It's not Lee bashing so much, it's more a note on the direction that the decisions taken at TGC seem to take.
Don't get me wrong being the first development system (cept perhaps Torque) to take advantage of DirectX10 is a definate bonus as well as the temporary partnetship with NVIDIA. It should all go to help establish TGC as a more dominant and recognised position in the game development market. This said I don't think that focus should be made entire on a single market like seems to be.
Right now TGC really has on it's hands too many products across to many markets to successfully handle with the current size of the company. Business-wise it's a sound decision to expand, but you have to admit that as a programmer your becomming more stretched to what you can actually work on at one time.
I mean fully development companies have 7-10x the staff members actually working on a single development product.
Right now TGC has what 4 programmers working on delivering an SDK, DirectX9, DirectX10 and FPSCreator.
Something has to be basically put on a backburner or atleast have development cut-down while the other products are being worked on to maintain a reasonable Time-To-Market schedule. What's more is because there are so many products being worked on the main focus is never really 100% because at the back of your mind no doubt you do something in another product and think "well this works in DirectX10, so what if I did such-n-such and we could get similar results in DirectX9"... the distraction can cause the quality of the products to fall behind.
Issues with the SDK, particularly updates saw it being left behind in terms of upgrades and I don't think the engine was ever developed in a way so that it would be expanded in to other markets than it's original use with DBPro itself. Especially when you think of the fact it realistically only works if the developers are using the Visual Studio 6-8 environments.
(8 having only recently being added and supported)
Althought I can understand that DirectX10 is an exciting new development, for the moment there are no cards except the GeForce 8800 on the market (or planned for release within the next 3-6months) that support DirectX10s enhanced features fully. So we're still working with a Shader3.0 Generation of cards for the next fiscal year really.
Would like to see, TGC properly expand in terms of programmers. So that each team can provide their full attention to the jobs at hand. I mean with DBPro when you were all working on DarkPhysics, there was a definately slow down in development itself; and the bug-weeks were obviously designed to combat this, but it's not an ideal solution working yourselves so hard for so long. Something will end up suffering.
Since DBPro has hit the market you may have noticed I've aired a number of conserns about the fact that new technology has been incorporated without the core functionality of the products being developed to a point where you can consider it 'stable' compared to competitor products. I think with XNA Game Studio now being developed by Microsoft and due out in March 2007, this adds a new consern to the hobbyist developer market. One that for a while now it's safe to say that TGC has had a monopoly on.
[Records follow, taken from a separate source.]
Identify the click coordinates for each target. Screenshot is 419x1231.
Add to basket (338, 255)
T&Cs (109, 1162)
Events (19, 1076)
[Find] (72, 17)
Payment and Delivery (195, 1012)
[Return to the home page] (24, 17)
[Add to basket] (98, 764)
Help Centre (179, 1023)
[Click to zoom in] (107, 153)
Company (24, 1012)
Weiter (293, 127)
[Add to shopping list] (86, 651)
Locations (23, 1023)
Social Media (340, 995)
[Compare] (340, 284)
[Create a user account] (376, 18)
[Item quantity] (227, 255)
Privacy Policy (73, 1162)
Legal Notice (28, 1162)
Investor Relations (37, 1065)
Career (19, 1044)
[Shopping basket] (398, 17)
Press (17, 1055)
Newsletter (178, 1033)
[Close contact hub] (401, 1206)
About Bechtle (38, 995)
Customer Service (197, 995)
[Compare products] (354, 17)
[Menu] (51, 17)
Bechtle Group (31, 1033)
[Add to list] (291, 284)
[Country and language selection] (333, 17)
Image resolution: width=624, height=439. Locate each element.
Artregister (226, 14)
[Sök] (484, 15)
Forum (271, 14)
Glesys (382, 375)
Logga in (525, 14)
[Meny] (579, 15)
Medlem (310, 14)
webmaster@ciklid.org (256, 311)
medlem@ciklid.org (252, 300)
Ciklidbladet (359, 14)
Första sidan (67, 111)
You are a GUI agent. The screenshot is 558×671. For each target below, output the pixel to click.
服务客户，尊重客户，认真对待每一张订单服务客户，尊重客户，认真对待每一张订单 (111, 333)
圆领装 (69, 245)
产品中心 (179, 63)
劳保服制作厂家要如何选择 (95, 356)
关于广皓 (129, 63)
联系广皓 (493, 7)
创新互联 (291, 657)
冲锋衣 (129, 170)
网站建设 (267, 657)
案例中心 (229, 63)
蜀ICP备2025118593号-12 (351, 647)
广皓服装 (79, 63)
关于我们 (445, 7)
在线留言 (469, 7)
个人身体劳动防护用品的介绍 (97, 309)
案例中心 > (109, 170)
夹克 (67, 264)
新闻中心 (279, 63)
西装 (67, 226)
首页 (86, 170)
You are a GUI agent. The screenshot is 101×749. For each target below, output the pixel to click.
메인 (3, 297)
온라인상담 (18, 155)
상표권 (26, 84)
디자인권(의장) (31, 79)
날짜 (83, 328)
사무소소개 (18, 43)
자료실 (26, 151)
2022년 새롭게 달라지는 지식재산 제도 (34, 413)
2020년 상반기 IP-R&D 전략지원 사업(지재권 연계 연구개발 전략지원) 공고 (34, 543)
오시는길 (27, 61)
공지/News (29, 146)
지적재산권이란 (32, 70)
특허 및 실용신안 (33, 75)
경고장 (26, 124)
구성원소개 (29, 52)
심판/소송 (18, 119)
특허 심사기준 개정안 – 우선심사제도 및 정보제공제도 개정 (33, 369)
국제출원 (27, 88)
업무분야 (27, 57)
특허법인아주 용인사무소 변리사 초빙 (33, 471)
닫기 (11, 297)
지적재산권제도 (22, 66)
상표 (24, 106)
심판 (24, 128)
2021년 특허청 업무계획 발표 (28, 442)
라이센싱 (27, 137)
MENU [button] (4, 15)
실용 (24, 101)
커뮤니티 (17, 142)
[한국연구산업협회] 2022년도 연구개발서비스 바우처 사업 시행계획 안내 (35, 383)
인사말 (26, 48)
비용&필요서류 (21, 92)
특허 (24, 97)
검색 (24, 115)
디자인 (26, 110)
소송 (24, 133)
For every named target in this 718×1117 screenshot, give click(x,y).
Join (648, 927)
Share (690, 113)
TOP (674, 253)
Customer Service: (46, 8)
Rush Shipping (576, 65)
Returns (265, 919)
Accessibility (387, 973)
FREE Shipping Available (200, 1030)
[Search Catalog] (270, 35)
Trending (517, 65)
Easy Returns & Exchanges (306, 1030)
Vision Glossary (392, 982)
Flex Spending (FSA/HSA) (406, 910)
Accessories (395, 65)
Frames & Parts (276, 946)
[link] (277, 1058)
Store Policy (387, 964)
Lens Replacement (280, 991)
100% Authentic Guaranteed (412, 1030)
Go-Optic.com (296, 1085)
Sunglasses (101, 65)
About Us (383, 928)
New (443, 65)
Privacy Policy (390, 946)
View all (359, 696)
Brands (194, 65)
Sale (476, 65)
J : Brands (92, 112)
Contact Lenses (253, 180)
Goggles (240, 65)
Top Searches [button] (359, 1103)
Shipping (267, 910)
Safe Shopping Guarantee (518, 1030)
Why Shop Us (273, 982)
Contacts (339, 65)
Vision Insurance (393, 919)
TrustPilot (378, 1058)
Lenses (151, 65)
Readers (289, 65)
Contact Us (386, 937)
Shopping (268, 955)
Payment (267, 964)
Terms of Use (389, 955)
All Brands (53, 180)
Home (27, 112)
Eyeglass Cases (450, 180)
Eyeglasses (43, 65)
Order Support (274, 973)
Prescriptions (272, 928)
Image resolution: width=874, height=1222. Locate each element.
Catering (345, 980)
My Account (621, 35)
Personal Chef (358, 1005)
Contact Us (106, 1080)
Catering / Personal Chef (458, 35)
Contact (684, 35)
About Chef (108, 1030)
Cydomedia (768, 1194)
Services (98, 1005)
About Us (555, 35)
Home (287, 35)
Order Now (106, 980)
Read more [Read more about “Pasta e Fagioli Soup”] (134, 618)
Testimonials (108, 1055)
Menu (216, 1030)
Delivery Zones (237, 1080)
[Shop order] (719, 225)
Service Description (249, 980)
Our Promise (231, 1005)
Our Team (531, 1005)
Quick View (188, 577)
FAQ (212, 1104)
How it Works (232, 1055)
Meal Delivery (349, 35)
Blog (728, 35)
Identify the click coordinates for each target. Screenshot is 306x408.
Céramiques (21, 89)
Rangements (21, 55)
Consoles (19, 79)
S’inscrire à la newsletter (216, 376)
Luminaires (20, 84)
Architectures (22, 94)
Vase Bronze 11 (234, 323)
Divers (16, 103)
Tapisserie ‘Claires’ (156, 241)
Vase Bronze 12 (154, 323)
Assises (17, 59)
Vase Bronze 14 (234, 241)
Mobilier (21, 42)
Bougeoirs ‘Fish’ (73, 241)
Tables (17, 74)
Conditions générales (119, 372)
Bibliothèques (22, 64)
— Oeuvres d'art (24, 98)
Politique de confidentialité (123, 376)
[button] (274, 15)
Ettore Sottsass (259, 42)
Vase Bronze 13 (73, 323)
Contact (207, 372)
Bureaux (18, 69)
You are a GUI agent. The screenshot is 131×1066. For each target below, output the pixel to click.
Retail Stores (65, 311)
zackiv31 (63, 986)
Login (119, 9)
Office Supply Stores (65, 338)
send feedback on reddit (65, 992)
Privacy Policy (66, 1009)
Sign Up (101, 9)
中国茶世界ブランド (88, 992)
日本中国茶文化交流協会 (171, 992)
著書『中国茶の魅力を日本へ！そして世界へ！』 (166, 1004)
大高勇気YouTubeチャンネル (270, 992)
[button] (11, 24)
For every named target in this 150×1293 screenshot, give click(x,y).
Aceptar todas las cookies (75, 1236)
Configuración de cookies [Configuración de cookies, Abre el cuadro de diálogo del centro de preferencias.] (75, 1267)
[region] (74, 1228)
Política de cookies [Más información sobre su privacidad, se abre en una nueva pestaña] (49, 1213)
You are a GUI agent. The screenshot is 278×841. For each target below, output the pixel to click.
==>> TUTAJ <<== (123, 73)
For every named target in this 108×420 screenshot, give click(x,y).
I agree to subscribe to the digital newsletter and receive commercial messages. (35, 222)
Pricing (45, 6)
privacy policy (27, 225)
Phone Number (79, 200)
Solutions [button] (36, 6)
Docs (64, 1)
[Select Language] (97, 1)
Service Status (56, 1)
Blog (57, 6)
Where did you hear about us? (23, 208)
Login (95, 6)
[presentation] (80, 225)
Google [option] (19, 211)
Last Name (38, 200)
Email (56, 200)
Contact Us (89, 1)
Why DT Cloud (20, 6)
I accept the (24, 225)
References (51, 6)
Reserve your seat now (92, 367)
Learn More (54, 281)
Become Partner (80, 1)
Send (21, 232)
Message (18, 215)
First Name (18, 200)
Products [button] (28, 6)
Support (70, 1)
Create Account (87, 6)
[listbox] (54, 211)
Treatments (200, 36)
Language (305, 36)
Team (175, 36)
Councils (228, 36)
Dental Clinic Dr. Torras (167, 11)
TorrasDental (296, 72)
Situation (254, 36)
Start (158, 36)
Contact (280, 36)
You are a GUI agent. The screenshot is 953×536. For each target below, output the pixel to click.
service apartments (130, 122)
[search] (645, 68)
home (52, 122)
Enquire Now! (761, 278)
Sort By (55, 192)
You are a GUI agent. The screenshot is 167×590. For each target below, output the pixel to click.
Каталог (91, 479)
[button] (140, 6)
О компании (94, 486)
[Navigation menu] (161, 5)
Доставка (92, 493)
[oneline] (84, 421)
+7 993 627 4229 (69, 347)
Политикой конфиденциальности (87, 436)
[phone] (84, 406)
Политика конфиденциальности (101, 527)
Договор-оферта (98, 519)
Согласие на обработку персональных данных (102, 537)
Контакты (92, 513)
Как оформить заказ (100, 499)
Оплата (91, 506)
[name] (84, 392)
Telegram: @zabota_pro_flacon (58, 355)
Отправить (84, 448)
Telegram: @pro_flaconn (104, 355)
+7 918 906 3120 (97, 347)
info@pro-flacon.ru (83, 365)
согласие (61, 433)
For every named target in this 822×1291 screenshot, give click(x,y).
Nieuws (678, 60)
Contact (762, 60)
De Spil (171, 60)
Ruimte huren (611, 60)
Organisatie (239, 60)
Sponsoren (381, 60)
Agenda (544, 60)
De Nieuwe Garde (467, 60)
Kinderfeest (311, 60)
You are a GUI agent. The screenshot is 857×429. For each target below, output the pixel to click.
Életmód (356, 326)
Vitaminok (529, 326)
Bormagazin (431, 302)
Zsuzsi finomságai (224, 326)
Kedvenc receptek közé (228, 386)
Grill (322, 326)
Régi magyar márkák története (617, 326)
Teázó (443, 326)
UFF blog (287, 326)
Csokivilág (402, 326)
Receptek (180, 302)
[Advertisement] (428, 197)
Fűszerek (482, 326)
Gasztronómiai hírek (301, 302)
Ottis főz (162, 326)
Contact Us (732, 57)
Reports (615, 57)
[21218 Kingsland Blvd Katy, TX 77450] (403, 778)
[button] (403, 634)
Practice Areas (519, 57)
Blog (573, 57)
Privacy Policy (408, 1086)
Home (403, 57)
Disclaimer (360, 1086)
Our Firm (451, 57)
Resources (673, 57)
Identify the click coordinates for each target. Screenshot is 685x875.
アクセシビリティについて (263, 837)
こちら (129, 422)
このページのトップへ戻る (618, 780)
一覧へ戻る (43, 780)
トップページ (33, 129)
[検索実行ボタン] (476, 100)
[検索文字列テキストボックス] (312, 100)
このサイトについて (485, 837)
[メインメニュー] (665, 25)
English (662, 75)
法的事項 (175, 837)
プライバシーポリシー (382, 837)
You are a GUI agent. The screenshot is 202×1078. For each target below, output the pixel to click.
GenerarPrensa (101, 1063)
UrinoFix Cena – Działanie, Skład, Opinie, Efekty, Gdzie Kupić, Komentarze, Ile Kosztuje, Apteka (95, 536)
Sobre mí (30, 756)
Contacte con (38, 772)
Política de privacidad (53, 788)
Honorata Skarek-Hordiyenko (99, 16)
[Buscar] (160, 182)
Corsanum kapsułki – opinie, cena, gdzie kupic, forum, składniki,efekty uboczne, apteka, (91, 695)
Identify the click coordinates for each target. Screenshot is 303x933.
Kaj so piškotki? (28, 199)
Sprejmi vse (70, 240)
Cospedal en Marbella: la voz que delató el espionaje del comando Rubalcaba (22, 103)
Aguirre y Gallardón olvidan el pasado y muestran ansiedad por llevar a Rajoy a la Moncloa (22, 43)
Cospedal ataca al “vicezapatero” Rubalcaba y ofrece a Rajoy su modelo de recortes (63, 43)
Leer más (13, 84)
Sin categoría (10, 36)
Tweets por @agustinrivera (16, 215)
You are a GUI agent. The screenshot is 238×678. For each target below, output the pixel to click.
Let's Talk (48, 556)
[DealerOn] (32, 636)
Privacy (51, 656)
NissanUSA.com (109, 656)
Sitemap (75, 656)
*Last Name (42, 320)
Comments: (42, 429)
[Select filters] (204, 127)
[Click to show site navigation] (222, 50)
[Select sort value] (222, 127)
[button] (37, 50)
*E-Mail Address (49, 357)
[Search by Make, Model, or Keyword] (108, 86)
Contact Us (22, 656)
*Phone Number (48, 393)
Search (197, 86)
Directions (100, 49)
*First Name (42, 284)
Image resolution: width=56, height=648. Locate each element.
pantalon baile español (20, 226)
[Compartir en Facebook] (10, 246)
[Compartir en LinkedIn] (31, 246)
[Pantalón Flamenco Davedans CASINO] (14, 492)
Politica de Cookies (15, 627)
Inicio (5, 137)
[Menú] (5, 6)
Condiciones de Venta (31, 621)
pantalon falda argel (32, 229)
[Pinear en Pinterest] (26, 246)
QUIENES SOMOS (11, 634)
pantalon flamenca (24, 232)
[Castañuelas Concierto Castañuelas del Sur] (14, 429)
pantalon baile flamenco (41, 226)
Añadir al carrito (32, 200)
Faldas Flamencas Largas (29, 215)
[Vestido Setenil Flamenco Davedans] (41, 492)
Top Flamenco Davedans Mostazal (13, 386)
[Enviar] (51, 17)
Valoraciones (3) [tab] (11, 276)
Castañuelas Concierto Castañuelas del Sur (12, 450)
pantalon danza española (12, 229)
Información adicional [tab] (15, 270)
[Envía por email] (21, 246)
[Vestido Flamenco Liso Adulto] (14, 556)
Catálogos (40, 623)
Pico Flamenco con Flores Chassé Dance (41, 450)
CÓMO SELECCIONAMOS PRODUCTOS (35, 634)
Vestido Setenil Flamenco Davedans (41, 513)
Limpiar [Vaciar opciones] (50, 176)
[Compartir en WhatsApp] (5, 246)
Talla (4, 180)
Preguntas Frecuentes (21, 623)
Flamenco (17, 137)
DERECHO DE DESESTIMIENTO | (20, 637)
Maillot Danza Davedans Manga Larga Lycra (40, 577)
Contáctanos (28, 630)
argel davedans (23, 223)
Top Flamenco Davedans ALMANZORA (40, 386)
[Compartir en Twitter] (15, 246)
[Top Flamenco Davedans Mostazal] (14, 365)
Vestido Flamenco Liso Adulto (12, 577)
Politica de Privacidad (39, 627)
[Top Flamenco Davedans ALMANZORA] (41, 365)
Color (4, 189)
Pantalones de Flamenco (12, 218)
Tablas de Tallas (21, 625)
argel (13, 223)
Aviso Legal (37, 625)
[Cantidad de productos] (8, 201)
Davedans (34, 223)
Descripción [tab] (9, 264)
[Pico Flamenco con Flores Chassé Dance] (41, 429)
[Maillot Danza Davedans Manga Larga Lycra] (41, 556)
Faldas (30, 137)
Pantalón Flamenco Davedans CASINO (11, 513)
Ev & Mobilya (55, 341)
It's all about working smarter and not harder. Investments for the future can lead to show that TGC is serious about becoming larger so they can properly support the fairly large market they currently serve.
As far as DirectX9 goes, although sure DirectX10 is far superior; remember the market currently being served is DirectX9. What really needs to be worked on is an engine that can switch between both environments and provide the loss of only those enhancements DirectX10 provides.
Sured it'll mean redeveloping the DirectX9 engine from the ground up, however I'm sure given the differences between the APIs you're having to do this anyway to support DirectX10.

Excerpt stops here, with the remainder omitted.